The 8-year-old’s question foreshadowed his future. After finding a sticker for the human rights nonprofit Amnesty International, Brian Glasscock asked his mom what the organization did. She told him that they freed people from prison. His next question was simple. “If they are in prison,” he said, “aren’t they supposed to be there?”
Her reply—“No, they didn’t do anything”—shocked him. Suddenly Boy Scouts and baseball held less interest. The naturally observant kid began paying closer attention to human rights.
Recently Glasscock, now 15, was named assistant to the deputy regional director of Amnesty International, an accomplishment that punctuates an impressive run of recent activist work. One year ago he founded his first chapter of Amnesty, at Salinas High, and began to help other area schools do the same. Last summer he completed an internship at Amnesty’s San Francisco regional office, helping coordinate refugee aid in Darfur, Sudan, and pressure on the US government to denounce torture and provide basic rights to the people it detains. A month ago Glasscock spoke as the Amnesty representative for a panel on torture at Monterey Library.
Meanwhile, Glasscock is completing advanced placement classes at Salinas High, where he’s just a sophomore.
“Brian has a lot of initiative and he’s a self starter,” says Mona Cadena, deputy director of the Amnesty office in San Francisco. “I could give him four or five projects a day. I asked him what kinds of things would resonate with high school groups, and he was a great resource.”
Glasscock is matter-of-fact about his efforts. “I got involved with Amnesty because I felt that, as a person of privilege, I had a responsibility to do something about injustice in the world,” he says, “and I saw that, through Amnesty, I could take effective action.”
Even amongst a community of passionate activists, Cadena sees uncommon dedication in Glasscock. “I’ve worked with him before and after [his internship],” she says, “and projects have continued past his tenure here. In a lot of ways he’s become my go-to guy.”
In addition to Salinas High, Glasscock’s responsibilities as the region’s student coordinator take him to Stevenson, Notre Dame, and Pacific Grove High Schools. His projects include a push to establish an Amnesty presence on the Stevenson school radio station and an upcoming “Call Congress from Our ‘Cells’” event. Glasscock and other organizers will call for the closure of Guantanamo Bay, where they feel people are being held under cruel conditions without charge or trial.

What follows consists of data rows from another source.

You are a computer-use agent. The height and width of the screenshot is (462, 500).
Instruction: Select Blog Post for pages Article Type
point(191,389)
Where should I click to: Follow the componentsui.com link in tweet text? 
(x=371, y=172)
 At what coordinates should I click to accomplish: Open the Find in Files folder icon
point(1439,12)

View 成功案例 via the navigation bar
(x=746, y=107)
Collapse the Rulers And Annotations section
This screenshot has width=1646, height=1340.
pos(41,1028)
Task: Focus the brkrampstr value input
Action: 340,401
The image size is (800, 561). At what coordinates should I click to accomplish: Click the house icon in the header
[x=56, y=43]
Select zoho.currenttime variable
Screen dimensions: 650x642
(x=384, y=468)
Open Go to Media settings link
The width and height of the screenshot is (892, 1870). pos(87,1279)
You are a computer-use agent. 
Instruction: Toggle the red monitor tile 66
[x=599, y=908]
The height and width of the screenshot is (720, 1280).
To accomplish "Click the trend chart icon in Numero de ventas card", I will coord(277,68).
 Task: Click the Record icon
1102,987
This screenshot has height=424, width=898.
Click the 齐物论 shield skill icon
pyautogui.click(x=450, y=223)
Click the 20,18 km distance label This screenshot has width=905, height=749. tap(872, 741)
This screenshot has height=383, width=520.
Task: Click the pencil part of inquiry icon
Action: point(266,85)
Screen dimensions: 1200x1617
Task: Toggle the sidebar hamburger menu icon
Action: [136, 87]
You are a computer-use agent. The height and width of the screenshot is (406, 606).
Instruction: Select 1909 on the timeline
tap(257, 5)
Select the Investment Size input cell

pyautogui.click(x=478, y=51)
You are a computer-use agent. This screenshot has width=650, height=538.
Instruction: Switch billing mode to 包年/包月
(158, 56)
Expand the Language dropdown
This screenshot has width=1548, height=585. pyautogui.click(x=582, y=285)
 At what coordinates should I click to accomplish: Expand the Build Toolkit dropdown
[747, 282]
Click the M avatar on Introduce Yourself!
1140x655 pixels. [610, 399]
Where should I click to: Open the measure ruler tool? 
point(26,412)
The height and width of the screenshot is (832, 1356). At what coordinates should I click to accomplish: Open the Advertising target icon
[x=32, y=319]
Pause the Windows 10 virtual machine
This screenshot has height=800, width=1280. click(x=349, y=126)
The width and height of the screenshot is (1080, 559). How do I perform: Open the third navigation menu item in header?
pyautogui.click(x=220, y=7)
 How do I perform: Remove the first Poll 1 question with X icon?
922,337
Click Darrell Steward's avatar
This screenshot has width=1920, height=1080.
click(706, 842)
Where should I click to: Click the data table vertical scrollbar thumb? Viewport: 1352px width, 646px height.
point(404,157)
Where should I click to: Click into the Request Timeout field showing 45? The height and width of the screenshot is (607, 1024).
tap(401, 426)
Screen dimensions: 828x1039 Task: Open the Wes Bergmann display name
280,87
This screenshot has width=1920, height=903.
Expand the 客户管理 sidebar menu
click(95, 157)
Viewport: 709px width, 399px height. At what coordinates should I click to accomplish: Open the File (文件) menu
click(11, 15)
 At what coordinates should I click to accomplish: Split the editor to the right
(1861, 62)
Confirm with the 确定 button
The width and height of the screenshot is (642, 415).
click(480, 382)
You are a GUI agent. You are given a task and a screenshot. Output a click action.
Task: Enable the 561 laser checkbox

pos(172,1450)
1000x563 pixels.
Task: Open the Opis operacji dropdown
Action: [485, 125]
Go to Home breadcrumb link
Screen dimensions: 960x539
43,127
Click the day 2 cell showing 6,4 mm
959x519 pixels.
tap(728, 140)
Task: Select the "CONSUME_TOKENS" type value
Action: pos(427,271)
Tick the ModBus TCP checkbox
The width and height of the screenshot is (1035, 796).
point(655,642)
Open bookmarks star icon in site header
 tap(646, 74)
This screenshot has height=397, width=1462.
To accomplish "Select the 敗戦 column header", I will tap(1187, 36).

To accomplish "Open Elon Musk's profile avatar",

Glasscock says the “Cells” protest is designed to be dramatic and informative without losing its call to action. “We have people dress up in orange jumps suits and stand in this cell,” Glasscock says. “Then we have petitions and phones and scripts so people can then call Congress.”
This brand of awareness might seem strange amongst today’s teens. But Glasscock is the first to discredit what he sees as a “bad rap.”
“While some of us are apathetic, many care, and quite a few are active,” he says. “Youth make up 70 percent of our activist base; they truly are on the front lines of the fight for human rights.”
Cadena remembers that it was after watching a film following the daily struggles of a 13-year-old Sudanese refugee girl that Glasscock really got revved up about the Darfur situation. “I see this with other youth,” she says. “Some just see something and that becomes the spark for learning about the issues.”
Right now Glasscock is working on a project that perhaps only a 15-year-old could tackle. He spends a few hours a week logged on to Facebook, Myspace, and other online social networking sites popular among young people, gathering photos of online peers. He won’t stop until he’s collected 400,000—one for each of the 400,000 dead in Darfur.
“Many of these people signed up to host public demonstrations at their school using the photos,” Glasscock says, “and to deliver the photos to their representatives and senators, which is happening later this year.”
Glasscock’s activist resume continues to expand on other fronts too, whether he’s running the official Amnesty Myspace page or protesting in the streets against Israeli-Lebanese violence. After college he aspires to join the Peace Corps and later work for an NGO or the UN.
His mom knows how her socially observant 8-year-old has grown into an important agent for change before becoming eligible for a driver’s license: on his own. “None of this Amnesty interest came from a parent,” she says. “He has accomplished this completely independently.”